[Element and text location data]
□ □ □ □ □

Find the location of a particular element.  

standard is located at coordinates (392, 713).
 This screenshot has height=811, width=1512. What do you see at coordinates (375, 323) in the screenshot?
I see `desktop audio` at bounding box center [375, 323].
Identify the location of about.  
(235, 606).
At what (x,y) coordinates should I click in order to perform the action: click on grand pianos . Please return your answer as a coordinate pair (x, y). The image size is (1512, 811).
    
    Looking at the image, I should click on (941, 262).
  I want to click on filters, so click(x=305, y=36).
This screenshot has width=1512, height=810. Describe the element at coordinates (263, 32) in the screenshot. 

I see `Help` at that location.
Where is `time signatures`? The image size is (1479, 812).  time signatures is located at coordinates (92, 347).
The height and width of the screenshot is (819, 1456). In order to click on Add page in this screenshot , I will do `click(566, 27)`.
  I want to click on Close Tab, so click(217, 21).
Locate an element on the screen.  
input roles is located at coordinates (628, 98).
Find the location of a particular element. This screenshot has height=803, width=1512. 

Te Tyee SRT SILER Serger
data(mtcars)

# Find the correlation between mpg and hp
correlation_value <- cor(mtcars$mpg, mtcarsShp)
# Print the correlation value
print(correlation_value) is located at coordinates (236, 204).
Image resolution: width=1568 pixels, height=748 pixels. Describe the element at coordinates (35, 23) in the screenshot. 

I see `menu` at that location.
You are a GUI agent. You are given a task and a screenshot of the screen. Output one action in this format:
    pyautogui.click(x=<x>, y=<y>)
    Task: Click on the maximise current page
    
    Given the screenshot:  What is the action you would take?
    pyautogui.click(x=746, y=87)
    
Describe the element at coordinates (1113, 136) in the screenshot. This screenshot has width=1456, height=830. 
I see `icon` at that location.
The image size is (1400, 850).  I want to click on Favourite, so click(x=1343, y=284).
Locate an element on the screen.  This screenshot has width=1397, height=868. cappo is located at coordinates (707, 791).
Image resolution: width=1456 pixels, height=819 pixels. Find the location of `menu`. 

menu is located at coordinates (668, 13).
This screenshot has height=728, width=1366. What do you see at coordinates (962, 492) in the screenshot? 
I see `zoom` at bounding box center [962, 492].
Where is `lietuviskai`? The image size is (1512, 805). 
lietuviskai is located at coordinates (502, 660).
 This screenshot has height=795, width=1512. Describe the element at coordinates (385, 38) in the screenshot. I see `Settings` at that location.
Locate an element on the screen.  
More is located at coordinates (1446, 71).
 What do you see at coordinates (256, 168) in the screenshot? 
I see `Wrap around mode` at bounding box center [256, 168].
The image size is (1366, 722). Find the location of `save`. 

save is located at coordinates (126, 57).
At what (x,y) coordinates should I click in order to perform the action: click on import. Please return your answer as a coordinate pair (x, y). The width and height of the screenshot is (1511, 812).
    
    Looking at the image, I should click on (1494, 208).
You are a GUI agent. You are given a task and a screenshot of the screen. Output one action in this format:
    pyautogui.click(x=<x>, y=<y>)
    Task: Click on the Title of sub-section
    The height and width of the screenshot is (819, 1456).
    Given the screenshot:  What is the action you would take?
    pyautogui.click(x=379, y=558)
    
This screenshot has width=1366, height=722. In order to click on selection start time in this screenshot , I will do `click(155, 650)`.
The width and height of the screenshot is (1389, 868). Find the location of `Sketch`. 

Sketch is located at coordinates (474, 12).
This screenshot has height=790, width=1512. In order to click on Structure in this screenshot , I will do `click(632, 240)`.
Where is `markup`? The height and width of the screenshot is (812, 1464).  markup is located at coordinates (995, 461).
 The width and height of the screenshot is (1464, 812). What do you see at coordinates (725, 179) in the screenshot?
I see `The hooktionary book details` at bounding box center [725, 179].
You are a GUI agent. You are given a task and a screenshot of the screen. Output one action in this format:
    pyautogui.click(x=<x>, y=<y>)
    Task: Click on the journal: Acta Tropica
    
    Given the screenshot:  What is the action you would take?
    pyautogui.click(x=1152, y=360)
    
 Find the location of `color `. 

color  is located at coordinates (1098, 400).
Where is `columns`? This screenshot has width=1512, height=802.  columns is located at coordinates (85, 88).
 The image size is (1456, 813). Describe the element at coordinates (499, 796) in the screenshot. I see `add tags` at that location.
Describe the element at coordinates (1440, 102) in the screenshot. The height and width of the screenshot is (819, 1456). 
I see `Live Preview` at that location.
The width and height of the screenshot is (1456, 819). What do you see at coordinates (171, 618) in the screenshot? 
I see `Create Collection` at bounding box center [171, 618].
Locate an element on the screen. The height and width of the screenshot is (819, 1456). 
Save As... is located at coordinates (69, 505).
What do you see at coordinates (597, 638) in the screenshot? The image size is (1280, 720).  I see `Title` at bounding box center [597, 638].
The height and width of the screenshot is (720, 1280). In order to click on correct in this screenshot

□ □ □ □ □

## TO BE DONE
Update the records above by changing each "Locate an element on the screen" to "Find an element on the screen" and keeping every other line the same.

## CORRECT OUTPUT
Find the location of a particular element.  

standard is located at coordinates (392, 713).
 This screenshot has height=811, width=1512. What do you see at coordinates (375, 323) in the screenshot?
I see `desktop audio` at bounding box center [375, 323].
Identify the location of about.  
(235, 606).
At what (x,y) coordinates should I click in order to perform the action: click on grand pianos . Please return your answer as a coordinate pair (x, y). The image size is (1512, 811).
    
    Looking at the image, I should click on (941, 262).
  I want to click on filters, so click(x=305, y=36).
This screenshot has width=1512, height=810. Describe the element at coordinates (263, 32) in the screenshot. 

I see `Help` at that location.
Where is `time signatures`? The image size is (1479, 812).  time signatures is located at coordinates (92, 347).
The height and width of the screenshot is (819, 1456). In order to click on Add page in this screenshot , I will do `click(566, 27)`.
  I want to click on Close Tab, so click(217, 21).
Find an element on the screen.  
input roles is located at coordinates (628, 98).
Find the location of a particular element. This screenshot has height=803, width=1512. 

Te Tyee SRT SILER Serger
data(mtcars)

# Find the correlation between mpg and hp
correlation_value <- cor(mtcars$mpg, mtcarsShp)
# Print the correlation value
print(correlation_value) is located at coordinates (236, 204).
Image resolution: width=1568 pixels, height=748 pixels. Describe the element at coordinates (35, 23) in the screenshot. 

I see `menu` at that location.
You are a GUI agent. You are given a task and a screenshot of the screen. Output one action in this format:
    pyautogui.click(x=<x>, y=<y>)
    Task: Click on the maximise current page
    
    Given the screenshot:  What is the action you would take?
    pyautogui.click(x=746, y=87)
    
Describe the element at coordinates (1113, 136) in the screenshot. This screenshot has width=1456, height=830. 
I see `icon` at that location.
The image size is (1400, 850).  I want to click on Favourite, so click(x=1343, y=284).
Find an element on the screen.  This screenshot has width=1397, height=868. cappo is located at coordinates (707, 791).
Image resolution: width=1456 pixels, height=819 pixels. Find the location of `menu`. 

menu is located at coordinates (668, 13).
This screenshot has height=728, width=1366. What do you see at coordinates (962, 492) in the screenshot? 
I see `zoom` at bounding box center [962, 492].
Where is `lietuviskai`? The image size is (1512, 805). 
lietuviskai is located at coordinates (502, 660).
 This screenshot has height=795, width=1512. Describe the element at coordinates (385, 38) in the screenshot. I see `Settings` at that location.
Find an element on the screen.  
More is located at coordinates (1446, 71).
 What do you see at coordinates (256, 168) in the screenshot? 
I see `Wrap around mode` at bounding box center [256, 168].
The image size is (1366, 722). Find the location of `save`. 

save is located at coordinates (126, 57).
At what (x,y) coordinates should I click in order to perform the action: click on import. Please return your answer as a coordinate pair (x, y). The width and height of the screenshot is (1511, 812).
    
    Looking at the image, I should click on (1494, 208).
You are a GUI agent. You are given a task and a screenshot of the screen. Output one action in this format:
    pyautogui.click(x=<x>, y=<y>)
    Task: Click on the Title of sub-section
    The height and width of the screenshot is (819, 1456).
    Given the screenshot:  What is the action you would take?
    pyautogui.click(x=379, y=558)
    
This screenshot has width=1366, height=722. In order to click on selection start time in this screenshot , I will do `click(155, 650)`.
The width and height of the screenshot is (1389, 868). Find the location of `Sketch`. 

Sketch is located at coordinates (474, 12).
This screenshot has height=790, width=1512. In order to click on Structure in this screenshot , I will do `click(632, 240)`.
Where is `markup`? The height and width of the screenshot is (812, 1464).  markup is located at coordinates (995, 461).
 The width and height of the screenshot is (1464, 812). What do you see at coordinates (725, 179) in the screenshot?
I see `The hooktionary book details` at bounding box center [725, 179].
You are a GUI agent. You are given a task and a screenshot of the screen. Output one action in this format:
    pyautogui.click(x=<x>, y=<y>)
    Task: Click on the journal: Acta Tropica
    
    Given the screenshot:  What is the action you would take?
    pyautogui.click(x=1152, y=360)
    
 Find the location of `color `. 

color  is located at coordinates (1098, 400).
Where is `columns`? This screenshot has width=1512, height=802.  columns is located at coordinates (85, 88).
 The image size is (1456, 813). Describe the element at coordinates (499, 796) in the screenshot. I see `add tags` at that location.
Describe the element at coordinates (1440, 102) in the screenshot. The height and width of the screenshot is (819, 1456). 
I see `Live Preview` at that location.
The width and height of the screenshot is (1456, 819). What do you see at coordinates (171, 618) in the screenshot? 
I see `Create Collection` at bounding box center [171, 618].
Find an element on the screen. The height and width of the screenshot is (819, 1456). 
Save As... is located at coordinates (69, 505).
What do you see at coordinates (597, 638) in the screenshot? The image size is (1280, 720).  I see `Title` at bounding box center [597, 638].
The height and width of the screenshot is (720, 1280). In order to click on correct in this screenshot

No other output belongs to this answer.